**Description of the task:**
Check each line of the listing, and copy it if it contains the word "number".

(Beginning of Raw data)

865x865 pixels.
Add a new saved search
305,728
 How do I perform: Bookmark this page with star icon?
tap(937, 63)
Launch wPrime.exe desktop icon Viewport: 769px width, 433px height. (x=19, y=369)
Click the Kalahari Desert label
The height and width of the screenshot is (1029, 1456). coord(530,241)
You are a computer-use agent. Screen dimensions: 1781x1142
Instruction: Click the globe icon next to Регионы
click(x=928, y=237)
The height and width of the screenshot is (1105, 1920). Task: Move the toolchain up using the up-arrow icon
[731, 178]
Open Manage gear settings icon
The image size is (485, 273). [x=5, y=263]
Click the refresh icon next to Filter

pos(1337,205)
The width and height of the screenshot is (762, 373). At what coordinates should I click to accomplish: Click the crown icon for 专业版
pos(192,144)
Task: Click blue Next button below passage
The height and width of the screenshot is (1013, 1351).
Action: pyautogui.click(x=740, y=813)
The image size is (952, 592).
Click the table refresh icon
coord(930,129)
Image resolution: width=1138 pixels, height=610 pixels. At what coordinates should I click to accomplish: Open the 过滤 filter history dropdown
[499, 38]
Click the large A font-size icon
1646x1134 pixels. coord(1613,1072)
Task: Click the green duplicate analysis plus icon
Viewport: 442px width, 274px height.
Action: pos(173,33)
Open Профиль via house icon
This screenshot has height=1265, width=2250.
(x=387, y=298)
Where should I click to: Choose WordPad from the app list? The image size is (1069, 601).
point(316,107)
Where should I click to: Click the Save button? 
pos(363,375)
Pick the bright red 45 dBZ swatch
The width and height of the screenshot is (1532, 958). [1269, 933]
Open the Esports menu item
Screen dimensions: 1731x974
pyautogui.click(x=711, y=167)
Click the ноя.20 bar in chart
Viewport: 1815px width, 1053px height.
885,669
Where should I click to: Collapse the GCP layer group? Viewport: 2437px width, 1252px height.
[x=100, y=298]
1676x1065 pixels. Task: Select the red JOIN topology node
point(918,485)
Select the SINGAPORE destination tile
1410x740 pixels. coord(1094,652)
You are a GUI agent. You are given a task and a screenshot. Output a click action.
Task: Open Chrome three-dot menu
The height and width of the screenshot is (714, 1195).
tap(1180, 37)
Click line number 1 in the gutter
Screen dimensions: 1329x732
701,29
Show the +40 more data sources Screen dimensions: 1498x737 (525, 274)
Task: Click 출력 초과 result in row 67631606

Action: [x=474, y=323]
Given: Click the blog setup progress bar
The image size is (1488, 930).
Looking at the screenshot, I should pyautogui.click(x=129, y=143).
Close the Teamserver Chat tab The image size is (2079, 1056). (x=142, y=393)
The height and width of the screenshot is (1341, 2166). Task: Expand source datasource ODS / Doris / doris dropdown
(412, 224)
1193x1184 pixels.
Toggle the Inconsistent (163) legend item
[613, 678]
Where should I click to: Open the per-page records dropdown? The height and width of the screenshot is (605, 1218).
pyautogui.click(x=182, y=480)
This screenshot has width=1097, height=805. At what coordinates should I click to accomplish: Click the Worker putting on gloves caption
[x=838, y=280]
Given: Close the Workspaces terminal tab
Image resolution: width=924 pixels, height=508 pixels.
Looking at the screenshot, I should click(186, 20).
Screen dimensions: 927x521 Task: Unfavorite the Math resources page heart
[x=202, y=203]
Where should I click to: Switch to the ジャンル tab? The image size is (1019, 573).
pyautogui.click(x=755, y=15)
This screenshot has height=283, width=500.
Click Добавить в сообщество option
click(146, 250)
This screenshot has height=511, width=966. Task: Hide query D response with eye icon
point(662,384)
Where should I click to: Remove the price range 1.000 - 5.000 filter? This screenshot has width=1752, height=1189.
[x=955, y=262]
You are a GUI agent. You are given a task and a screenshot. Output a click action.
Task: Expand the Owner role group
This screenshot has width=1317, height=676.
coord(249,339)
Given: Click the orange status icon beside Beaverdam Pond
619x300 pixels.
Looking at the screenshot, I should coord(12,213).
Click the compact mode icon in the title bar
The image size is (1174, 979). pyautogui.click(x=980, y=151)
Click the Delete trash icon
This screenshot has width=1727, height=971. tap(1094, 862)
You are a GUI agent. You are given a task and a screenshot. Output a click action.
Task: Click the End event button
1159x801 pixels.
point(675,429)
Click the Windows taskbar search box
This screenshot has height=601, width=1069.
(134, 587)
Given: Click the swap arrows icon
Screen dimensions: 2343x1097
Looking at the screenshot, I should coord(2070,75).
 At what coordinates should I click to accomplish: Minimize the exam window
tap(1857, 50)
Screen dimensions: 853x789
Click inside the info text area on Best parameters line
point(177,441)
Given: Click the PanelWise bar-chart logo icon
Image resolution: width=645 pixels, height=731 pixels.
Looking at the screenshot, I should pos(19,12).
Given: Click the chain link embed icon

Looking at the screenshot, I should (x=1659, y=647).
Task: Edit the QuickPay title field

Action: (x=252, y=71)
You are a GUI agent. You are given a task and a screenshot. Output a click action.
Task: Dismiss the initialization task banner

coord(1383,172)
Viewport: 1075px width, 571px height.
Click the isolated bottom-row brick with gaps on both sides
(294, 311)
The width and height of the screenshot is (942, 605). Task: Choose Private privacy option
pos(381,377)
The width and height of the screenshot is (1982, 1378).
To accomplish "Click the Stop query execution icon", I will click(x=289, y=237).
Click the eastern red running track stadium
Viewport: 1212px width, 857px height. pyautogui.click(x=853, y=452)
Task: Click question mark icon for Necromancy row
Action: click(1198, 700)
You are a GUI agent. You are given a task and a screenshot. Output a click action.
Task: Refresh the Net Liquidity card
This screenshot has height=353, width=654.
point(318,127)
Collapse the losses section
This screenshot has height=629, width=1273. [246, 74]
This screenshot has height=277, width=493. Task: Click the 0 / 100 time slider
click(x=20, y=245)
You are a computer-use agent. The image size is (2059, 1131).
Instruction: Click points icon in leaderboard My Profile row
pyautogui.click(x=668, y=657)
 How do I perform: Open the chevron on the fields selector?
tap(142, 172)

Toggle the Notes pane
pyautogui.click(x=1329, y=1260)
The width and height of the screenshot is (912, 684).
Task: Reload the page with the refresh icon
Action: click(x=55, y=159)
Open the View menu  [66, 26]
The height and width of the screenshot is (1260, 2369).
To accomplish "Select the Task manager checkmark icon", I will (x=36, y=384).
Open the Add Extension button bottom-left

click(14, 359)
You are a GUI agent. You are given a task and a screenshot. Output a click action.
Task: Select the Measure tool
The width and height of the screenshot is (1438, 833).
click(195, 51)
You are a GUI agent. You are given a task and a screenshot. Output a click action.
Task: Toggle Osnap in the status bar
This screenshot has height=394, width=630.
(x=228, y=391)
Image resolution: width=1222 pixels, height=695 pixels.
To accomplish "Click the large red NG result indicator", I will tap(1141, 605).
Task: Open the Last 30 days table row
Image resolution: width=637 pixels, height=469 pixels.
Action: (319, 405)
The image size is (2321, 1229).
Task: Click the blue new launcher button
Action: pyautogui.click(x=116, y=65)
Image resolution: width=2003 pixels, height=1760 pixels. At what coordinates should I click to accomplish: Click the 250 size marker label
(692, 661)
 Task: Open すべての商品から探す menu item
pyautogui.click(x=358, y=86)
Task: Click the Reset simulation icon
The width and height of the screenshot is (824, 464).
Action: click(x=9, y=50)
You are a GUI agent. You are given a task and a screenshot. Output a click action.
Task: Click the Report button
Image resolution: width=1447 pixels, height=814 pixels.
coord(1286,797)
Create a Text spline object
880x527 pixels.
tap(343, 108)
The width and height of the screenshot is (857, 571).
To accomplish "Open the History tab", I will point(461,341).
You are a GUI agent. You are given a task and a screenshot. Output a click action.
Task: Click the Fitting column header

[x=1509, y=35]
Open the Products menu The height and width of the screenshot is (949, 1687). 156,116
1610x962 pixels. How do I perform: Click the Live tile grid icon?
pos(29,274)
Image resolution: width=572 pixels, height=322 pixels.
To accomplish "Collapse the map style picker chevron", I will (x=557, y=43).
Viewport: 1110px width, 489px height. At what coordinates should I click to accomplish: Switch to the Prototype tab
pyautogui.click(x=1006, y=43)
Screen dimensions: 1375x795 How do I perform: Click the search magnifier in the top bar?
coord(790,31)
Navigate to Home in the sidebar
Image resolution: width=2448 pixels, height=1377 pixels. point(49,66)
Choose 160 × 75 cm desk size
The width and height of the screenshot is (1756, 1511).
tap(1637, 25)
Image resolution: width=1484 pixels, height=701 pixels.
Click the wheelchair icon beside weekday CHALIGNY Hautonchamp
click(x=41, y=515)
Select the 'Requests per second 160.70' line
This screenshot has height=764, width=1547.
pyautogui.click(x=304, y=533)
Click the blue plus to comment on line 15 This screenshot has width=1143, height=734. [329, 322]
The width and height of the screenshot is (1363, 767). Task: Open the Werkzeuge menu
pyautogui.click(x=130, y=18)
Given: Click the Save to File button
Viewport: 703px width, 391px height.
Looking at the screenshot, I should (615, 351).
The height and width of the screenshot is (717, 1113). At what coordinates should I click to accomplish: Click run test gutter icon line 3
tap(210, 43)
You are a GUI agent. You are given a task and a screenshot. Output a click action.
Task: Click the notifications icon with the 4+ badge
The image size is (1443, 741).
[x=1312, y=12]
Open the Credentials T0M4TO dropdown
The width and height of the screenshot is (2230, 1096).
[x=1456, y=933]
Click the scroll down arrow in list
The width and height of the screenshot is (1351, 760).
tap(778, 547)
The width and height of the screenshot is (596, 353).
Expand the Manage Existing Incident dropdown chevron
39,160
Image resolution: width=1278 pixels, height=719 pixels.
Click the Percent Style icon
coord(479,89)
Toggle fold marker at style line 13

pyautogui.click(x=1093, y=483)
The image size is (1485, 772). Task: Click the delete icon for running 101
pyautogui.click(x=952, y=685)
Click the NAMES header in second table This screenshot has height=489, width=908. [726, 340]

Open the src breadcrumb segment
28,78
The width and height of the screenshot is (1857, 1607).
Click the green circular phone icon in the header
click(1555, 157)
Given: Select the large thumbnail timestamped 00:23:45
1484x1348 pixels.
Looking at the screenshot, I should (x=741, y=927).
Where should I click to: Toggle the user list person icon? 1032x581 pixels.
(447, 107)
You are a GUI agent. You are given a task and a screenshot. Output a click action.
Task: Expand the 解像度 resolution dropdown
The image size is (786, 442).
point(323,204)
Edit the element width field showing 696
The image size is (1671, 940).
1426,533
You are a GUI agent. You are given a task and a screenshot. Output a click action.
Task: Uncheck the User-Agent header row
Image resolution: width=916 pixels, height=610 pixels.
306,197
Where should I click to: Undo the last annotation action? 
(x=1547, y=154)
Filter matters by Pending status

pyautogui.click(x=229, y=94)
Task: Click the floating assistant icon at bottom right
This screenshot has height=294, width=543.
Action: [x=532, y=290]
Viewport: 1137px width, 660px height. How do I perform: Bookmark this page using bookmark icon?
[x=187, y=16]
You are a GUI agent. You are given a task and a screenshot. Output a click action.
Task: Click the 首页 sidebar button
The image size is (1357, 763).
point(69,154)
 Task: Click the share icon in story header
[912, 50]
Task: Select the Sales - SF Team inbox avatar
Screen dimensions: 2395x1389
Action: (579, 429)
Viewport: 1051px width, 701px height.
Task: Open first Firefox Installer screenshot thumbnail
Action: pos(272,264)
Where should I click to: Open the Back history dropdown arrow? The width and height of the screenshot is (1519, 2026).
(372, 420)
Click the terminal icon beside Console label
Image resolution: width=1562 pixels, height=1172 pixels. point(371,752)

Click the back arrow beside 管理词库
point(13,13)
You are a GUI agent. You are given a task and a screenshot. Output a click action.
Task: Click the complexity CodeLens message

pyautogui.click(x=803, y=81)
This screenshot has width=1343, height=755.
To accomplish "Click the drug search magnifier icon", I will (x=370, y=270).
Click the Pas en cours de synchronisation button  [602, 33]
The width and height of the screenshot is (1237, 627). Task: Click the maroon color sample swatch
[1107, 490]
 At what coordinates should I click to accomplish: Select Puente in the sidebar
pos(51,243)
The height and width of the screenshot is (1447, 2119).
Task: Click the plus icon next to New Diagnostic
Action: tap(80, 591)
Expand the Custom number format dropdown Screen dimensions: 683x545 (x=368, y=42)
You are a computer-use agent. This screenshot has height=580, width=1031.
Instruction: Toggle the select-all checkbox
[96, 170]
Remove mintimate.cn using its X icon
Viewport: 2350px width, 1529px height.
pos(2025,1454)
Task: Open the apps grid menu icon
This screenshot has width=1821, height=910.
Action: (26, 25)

(End of Raw data)

**Answer to the exercise:**
Click line number 1 in the gutter
Expand the Custom number format dropdown Screen dimensions: 683x545 (x=368, y=42)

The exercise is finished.